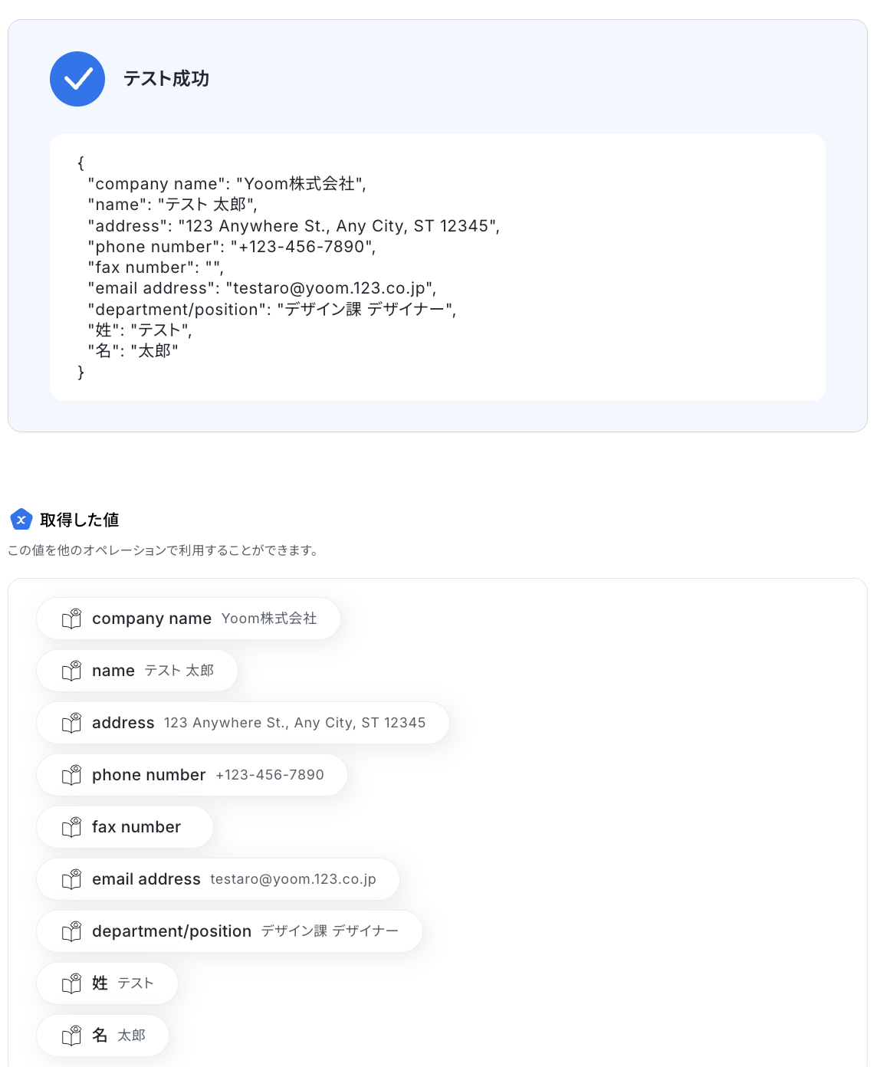
Task: Click the icon in the company name chip
Action: coord(71,619)
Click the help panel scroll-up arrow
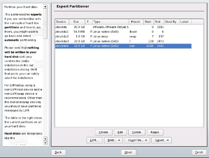This screenshot has height=158, width=209. (46, 7)
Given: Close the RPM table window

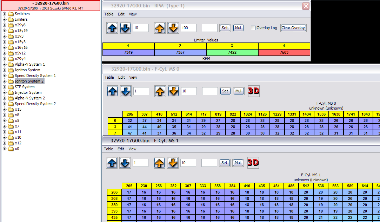Looking at the screenshot, I should click(x=306, y=6).
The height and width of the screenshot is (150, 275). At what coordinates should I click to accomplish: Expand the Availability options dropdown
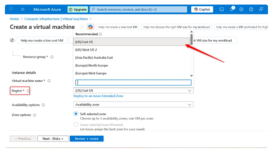tap(133, 104)
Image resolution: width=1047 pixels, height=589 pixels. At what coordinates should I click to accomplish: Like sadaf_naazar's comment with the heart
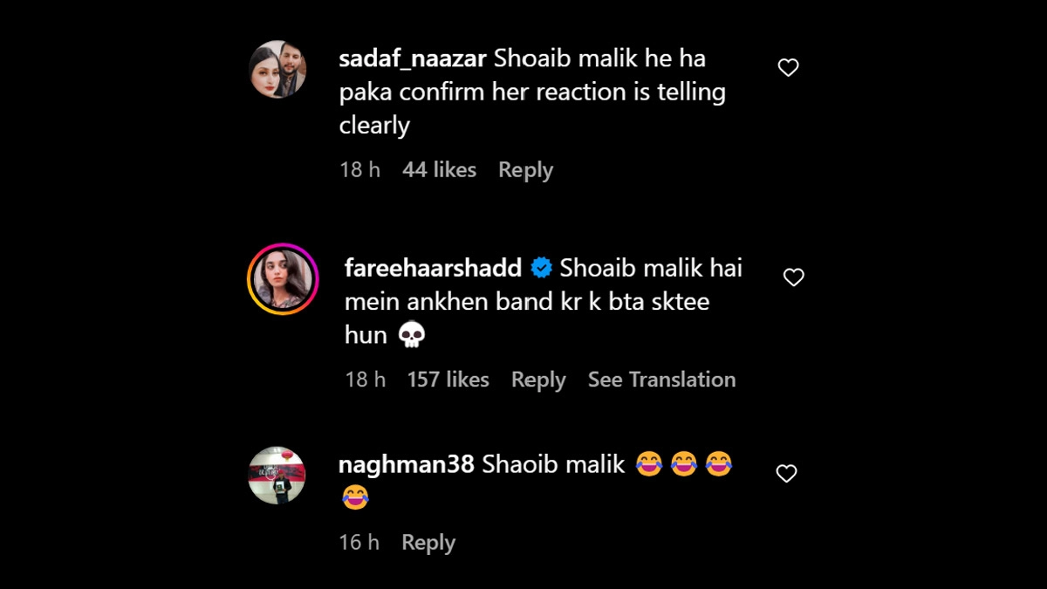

**EXERCISE DETAILS**
Beginning with the line where "Given: Close the RPM table window" appears, restate word for word every line down to the last one in the data, but keep the pictures out.

**RESULT OF THIS TASK**
Given: Close the RPM table window

Looking at the screenshot, I should click(x=306, y=6).
The height and width of the screenshot is (150, 275). At what coordinates should I click to accomplish: Expand the Availability options dropdown
tap(133, 104)
Image resolution: width=1047 pixels, height=589 pixels. At what coordinates should I click to accomplish: Like sadaf_naazar's comment with the heart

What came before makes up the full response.